§ **Dataset content**
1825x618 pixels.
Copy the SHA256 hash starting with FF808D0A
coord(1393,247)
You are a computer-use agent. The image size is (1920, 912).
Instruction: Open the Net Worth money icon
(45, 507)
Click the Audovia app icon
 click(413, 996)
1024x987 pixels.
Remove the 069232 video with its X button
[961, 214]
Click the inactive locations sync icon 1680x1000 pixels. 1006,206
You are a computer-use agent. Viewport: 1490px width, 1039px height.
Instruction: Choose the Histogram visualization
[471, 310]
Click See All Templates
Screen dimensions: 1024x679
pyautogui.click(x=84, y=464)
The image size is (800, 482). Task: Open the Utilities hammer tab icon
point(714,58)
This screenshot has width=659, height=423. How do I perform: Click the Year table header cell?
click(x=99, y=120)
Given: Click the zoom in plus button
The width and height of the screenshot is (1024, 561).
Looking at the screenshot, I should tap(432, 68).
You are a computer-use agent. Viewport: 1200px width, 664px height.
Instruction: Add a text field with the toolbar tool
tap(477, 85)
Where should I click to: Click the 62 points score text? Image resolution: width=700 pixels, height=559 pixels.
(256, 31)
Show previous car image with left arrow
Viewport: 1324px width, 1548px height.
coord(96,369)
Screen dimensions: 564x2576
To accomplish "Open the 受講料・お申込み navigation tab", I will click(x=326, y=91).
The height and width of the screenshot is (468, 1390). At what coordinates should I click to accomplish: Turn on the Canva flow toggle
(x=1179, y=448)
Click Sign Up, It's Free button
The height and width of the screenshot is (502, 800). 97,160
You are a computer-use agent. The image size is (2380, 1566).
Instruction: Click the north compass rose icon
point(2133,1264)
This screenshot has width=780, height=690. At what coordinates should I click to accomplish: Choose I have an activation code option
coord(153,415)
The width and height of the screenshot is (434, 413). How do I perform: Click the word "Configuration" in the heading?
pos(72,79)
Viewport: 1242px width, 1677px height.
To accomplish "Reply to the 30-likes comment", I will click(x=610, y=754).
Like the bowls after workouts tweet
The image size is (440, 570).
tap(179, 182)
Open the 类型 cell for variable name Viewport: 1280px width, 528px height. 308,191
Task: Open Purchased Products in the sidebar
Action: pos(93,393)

§ **What you have to do**
Please rewrite all of the records above, replacing "Viewport" with "Window" everywhere and changing nothing else.

§ **Exercise answer**
1825x618 pixels.
Copy the SHA256 hash starting with FF808D0A
coord(1393,247)
You are a computer-use agent. The image size is (1920, 912).
Instruction: Open the Net Worth money icon
(45, 507)
Click the Audovia app icon
 click(413, 996)
1024x987 pixels.
Remove the 069232 video with its X button
[961, 214]
Click the inactive locations sync icon 1680x1000 pixels. 1006,206
You are a computer-use agent. Window: 1490px width, 1039px height.
Instruction: Choose the Histogram visualization
[471, 310]
Click See All Templates
Screen dimensions: 1024x679
pyautogui.click(x=84, y=464)
The image size is (800, 482). Task: Open the Utilities hammer tab icon
point(714,58)
This screenshot has width=659, height=423. How do I perform: Click the Year table header cell?
click(x=99, y=120)
Given: Click the zoom in plus button
The width and height of the screenshot is (1024, 561).
Looking at the screenshot, I should tap(432, 68).
You are a computer-use agent. Window: 1200px width, 664px height.
Instruction: Add a text field with the toolbar tool
tap(477, 85)
Where should I click to: Click the 62 points score text? Image resolution: width=700 pixels, height=559 pixels.
(256, 31)
Show previous car image with left arrow
Window: 1324px width, 1548px height.
coord(96,369)
Screen dimensions: 564x2576
To accomplish "Open the 受講料・お申込み navigation tab", I will click(x=326, y=91).
The height and width of the screenshot is (468, 1390). At what coordinates should I click to accomplish: Turn on the Canva flow toggle
(x=1179, y=448)
Click Sign Up, It's Free button
The height and width of the screenshot is (502, 800). 97,160
You are a computer-use agent. The image size is (2380, 1566).
Instruction: Click the north compass rose icon
point(2133,1264)
This screenshot has width=780, height=690. At what coordinates should I click to accomplish: Choose I have an activation code option
coord(153,415)
The width and height of the screenshot is (434, 413). How do I perform: Click the word "Configuration" in the heading?
pos(72,79)
Window: 1242px width, 1677px height.
To accomplish "Reply to the 30-likes comment", I will click(x=610, y=754).
Like the bowls after workouts tweet
The image size is (440, 570).
tap(179, 182)
Open the 类型 cell for variable name Window: 1280px width, 528px height. 308,191
Task: Open Purchased Products in the sidebar
Action: pos(93,393)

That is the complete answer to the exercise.